CRITIQUE : SANS UN BRUIT (John Krasinski, 2018)


A pas feutrés sur la ligne de vie



  Chouette, on est ravis d'apprendre que Merrill, Graham, Bo et Morgan ont des descendants, et qu'ils vagabondent dans les décors et motifs connus et reconnus du film à sursauts, pour notre plus grande jubilation, puisque le tout est parfaitement fait et joliment montré.
Une séquence d'ouverture fabuleuse où tout est là : un monde dévasté, plongé dans le silence car le bruit est devenu danger mortel. Une famille, à la file indienne, ayant réussi à trouver malgré tout un équilibre, réinventant la vie avec une autre mélodie : éviter les feuilles mortes au sol, marcher à petits pas dans l'escalier, jouer avec des pions de tissus. Et déjà, la famille en question est extra-ordinaire : grâce à la surdité de la petite fille, ils ont d'emblée un avantage, un langage commun. Elle sera la clé, comme Bo avant elle. Sauf qu'ici la famille ne fait pas naître les monstres de par son mal être comme dans le film de Shyamalan (Signes bien sûr, allons), les bêtes sont déjà là et la family va très bien, merci. Mais il s'agit encore une fois de la confronter à l'épreuve. La force de la survie sera en son sein même : le handicap de la fillette se révèle donc un atout, et très vite, un don. C'est même une étrange dissonance tout autant qu'une similarité qui se dessine, quand les créatures aveugles n'ont que leur ouïe, surdéveloppée, alors qu'elle ne l'a jamais eu. Formidable manière de marquer le monstre et l'enfant en une sorte de symétrie trouble.
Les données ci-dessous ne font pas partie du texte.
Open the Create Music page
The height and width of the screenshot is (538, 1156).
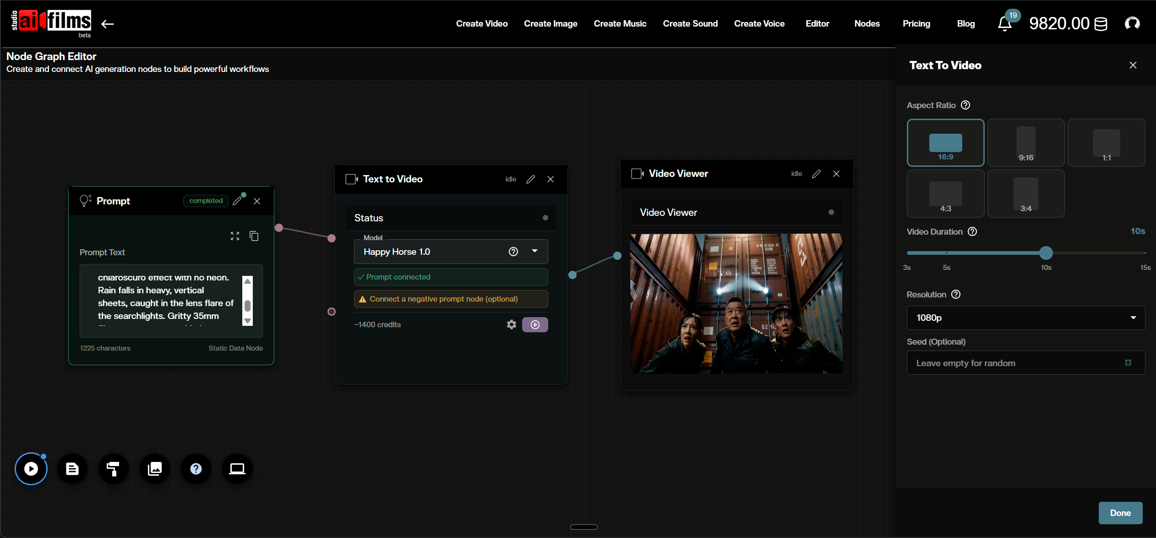620,23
A quoi ressemble une vie sur le fil, à pas feutrés, à quoi ressemble un monde de silence ? Peut-on seulement l'imaginer, à l'heure des villes, de l'hyper technologique ? D'ailleurs la scène où la mère regarde les écrans de surveillance évoque ce sujet, tel un spectacle ironique. Où vont les rires, les chants, les mots quand ils sont proscrits ? Le film égrene une poésie des souvenirs, ces choses qu'on a vues partir, ces musiques d'avant, le langage à réinventer, une oasis – cascade ici – à trouver comme salut. L'apocalyptique poétique, l'on pourrait dire, dans cette mouvance d'un genre survivaliste à la mode (et c'est tant mieux car on aime bien) : l'efficacité du suspens couplé à tout ce qui sous-tend ce monde de mutisme. Finalement, la présence de ce cher Michael Bay à la production est un peu le jeté d'épices sur les lignes lyriques de Krasinski. Ingrédients sponsorisés frousse qui n'ont plus besoin de faire leur preuve, lampe torche, escaliers qui grincent, cave, champ de maïs – c'est le jardin et la maison des Graham and co, on vous dit -, femme enceinte, etc ; face à cette néo famille pieds nus et ces monstres – Démorgorgon de Hawkins, Alien de qui vous savez, peu importe, ils sont figure et miroir, comme tout bon monstre qui se respecte, voilà pourquoi on jubile !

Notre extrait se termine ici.